Parallel gene analysis with allele‐specific padlock probes and tag microarrays

• Published in: Nucleic acids research Vol. 31; no. 17; p. e103
• Main Authors: Banér, Johan, Isaksson, Anders, Waldenström, Erik, Jarvius, Jonas, Landegren, Ulf, Nilsson, Mats
• Format: Journal Article
• Language: English
• Published: England Oxford University Press 01.09.2003; Oxford Publishing Limited (England)
• Subjects: Adenosine Triphosphatases - genetics; Alleles; Cation Transport Proteins - genetics; Copper-transporting ATPases; DNA - chemistry; DNA - genetics; DNA Mutational Analysis; DNA, Complementary - chemistry; DNA, Complementary - genetics; Genotype; Humans; MEDICIN; MEDICINE; Mutation; NAR Methods Online; Oligonucleotide Array Sequence Analysis - methods; Oligonucleotide Probes - genetics; Polymorphism, Single Nucleotide - genetics; Reproducibility of Results; Sensitivity and Specificity; Sequence Analysis, DNA - methods
• ISSN: 0305-1048; 1362-4962; 1362-4962
• DOI: 10.1093/nar/gng104

Parallel, highly specific analysis methods are required to take advantage of the extensive information about DNA sequence variation and of expressed sequences. We present a scalable laboratory technique suitable to analyze numerous target sequences in multiplexed assays.
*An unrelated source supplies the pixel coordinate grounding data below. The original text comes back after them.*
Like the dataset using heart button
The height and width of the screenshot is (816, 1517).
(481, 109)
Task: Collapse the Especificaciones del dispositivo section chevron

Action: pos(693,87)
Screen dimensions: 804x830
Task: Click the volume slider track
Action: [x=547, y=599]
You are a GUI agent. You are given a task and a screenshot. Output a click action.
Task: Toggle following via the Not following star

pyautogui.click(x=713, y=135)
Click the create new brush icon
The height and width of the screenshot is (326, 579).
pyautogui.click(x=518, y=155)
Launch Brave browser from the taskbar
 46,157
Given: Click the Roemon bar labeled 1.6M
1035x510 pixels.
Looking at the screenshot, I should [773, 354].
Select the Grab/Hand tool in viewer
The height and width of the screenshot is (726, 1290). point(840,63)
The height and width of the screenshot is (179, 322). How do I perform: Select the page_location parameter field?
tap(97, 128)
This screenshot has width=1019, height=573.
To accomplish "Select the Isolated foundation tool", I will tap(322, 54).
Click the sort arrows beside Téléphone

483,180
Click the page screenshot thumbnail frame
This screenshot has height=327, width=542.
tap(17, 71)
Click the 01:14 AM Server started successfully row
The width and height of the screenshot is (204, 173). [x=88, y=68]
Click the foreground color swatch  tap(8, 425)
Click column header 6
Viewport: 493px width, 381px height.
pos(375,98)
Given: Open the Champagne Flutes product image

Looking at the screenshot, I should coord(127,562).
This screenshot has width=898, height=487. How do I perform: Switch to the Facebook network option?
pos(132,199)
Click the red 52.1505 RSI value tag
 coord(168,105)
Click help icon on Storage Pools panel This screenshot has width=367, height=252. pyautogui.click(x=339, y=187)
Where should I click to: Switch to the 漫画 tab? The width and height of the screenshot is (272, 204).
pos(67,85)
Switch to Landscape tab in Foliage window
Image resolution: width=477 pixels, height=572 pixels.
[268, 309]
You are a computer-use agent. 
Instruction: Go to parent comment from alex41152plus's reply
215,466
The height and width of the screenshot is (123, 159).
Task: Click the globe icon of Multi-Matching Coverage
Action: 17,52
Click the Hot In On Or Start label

Sets of padlock probes were applied to analyze single nucleotide variation directly in total genomic DNA or cDNA for parallel genotyping or gene expression analysis. All reacted probes were then co‐amplified and identified by hybridization to a standard tag oligonucleotide array. The technique was illustrated by analyzing normal and pathogenic variation within the Wilson disease‐related ATP7B gene, both at the level of DNA and RNA, using allele‐specific padlock probes.